A small study suggests the use of anti-CD19 chimeric antigen receptor (CAR) T-cell therapy in patients with mantle cell lymphoma (MCL) with secondary central nervous system (SCNS) involvement is feasible, but additional research on neurotoxicity is needed. The findings were published in the British Journal of Haematology.1

While CAR T-cell therapies have changed the treatment landscape for patients with hematological malignancies, data on the outcomes of CAR T-cell therapy among patients with MCL and CNS metastases are limited. The study authors noted prior research demonstrating a prognosis of less than 5 months in these rare cases. Historically, ibrutinib has shown improved overall survival (OS) vs chemoimmunotherapy in patients with MCL and SCNS involvement, but data on novel or alternative therapies are still lacking.

The new study aimed to gain insight into the efficacy and safety of CAR T-cell therapy in this patient population through a retrospective, multicenter analysis.

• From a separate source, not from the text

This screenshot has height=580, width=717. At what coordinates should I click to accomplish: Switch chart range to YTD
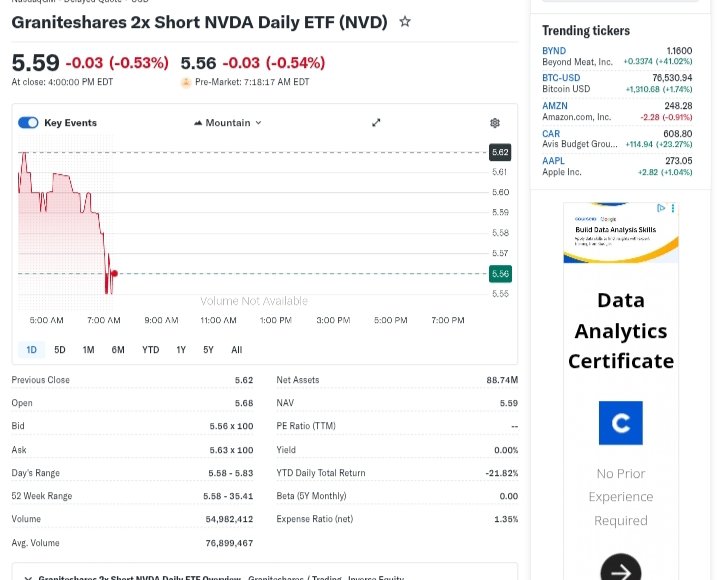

Researchers identified 10 patients with MCL and a history of SCNS involvement who were treated with anti-CD19 CAR T-cell therapy at 3 academic centers in the United States. Patient data were collected from electronic medical records and included patient demographics, disease characteristics, prior lines of therapy, the onset and duration of cytokine release syndrome (CRS) and immune effector cell–associated neurotoxicity syndrome (ICANS), available scans, cerebral spinal fluid (CSF) testing results, disease progression, and survival status. 

Most patients received brexucabtagene autoleucel (brexu-cel), except 1 who received tisagenlecleucel. The median age at the start of therapy was 60 years, and patients had a median of 4 prior lines of therapy. Most patients (90%) experienced disease progression within 24 months of diagnosis, and 7 patients had active CNS disease based on imaging or CSF results at the time of CAR T-cell infusion. The other 3 patients had confirmed CNS disease 2 months, 5 months, and 18 months before CAR T-cell therapy.

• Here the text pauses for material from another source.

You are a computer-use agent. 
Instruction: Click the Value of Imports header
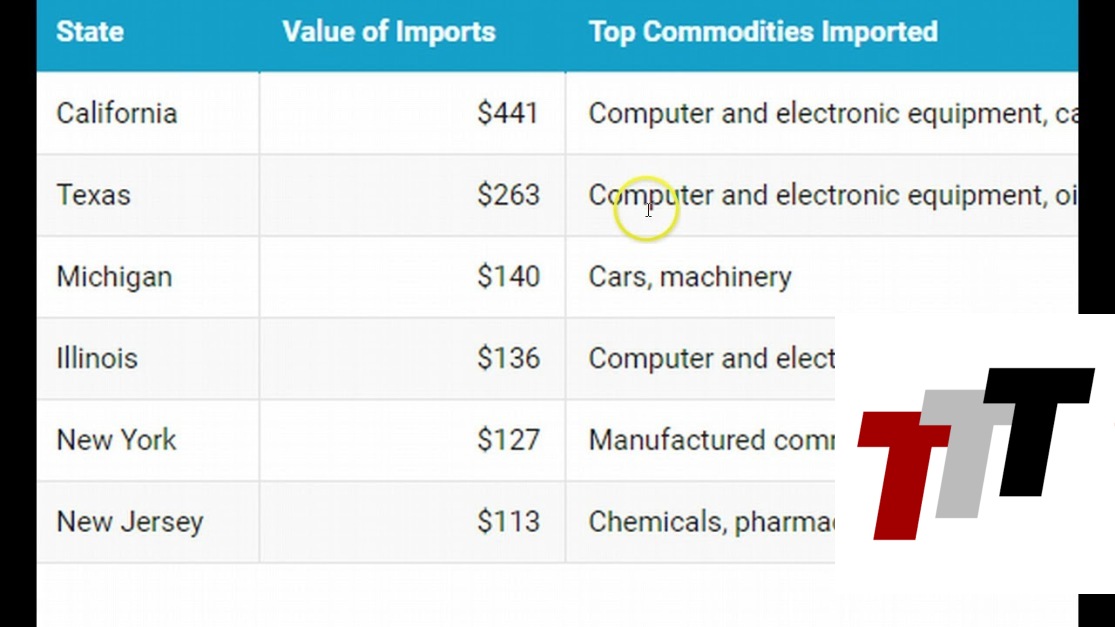(x=389, y=32)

Nine patients showed complete response (CR) with respect to systemic disease at 30 days as determined by PET/CT scans, and 1 patient’s disease progressed. Six of the 7 patients with active CNS disease (86%) achieved an objective response within 30 days of infusion. Of these patients, 2 had a CNS CR, 4 showed a CNS partial response, and 1 had stable CNS disease.

At a median follow-up of 15.4 months for survivors, 7 patients were alive, 5 of whom were in remission. Three patients were deceased due to disease progression, 2 of whom had systemic disease progression only and 1 who had both systemic and CNS disease progression. Overall, the median progression-free survival (PFS) was 11.7 months, and median OS was not reached. The 12-month OS was 79% (95% CI, 38%-94%) and 12-month PFS was 47% (95% CI, 15%-74%) in the overall cohort. Among those with active CNS disease at the time of infusion, median OS was not reached and median PFS was 11.7 months (95% CI, 0.6-NR). In this subgroup, the PFS at 12 months was 36% (95% CI, 5%-70), and OS at 12 months was 71% (95% CI, 26%-92%).

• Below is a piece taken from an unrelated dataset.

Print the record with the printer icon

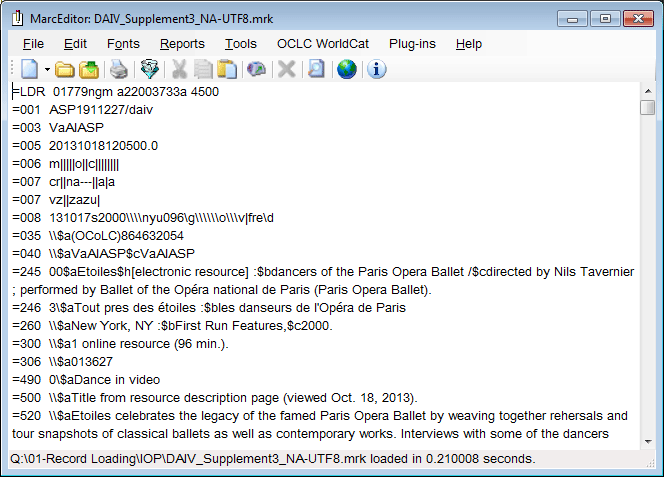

While 9 patients out of 10 experienced CRS and 7 developed ICANS, both known risks of CAR T-cell therapy, there was no treatment-related mortality in the cohort, and all cases of neurotoxicity were reversible. The maximum grade of CRS was 1, 2, and 3 in 5 patients, 3 patients, and 1 patient, respectively, and the median onset was 4 days (range, 1-14). The median CRS duration was 5 days (range, 2-9). Regarding ICANS, 2 patients had grade 1 and 5 patients had grade 3 ICANS with a median time to onset of 6 days (range, 2-11). The median duration was 11 days (range, 4-23).

The analysis was limited by a small sample size and its retrospective nature, but the authors note that the study provides additional data on a rare patient population that warrants further study. They added that the ongoing TRANSCEND NHL 001 trial of lisocabtagene maraleucel for patients with relapsed or refractory large B-cell lymphomas notably includes patients with CNS,2 and the results will provide more data to consider when choosing a CAR T-cell therapy to treat this patient population.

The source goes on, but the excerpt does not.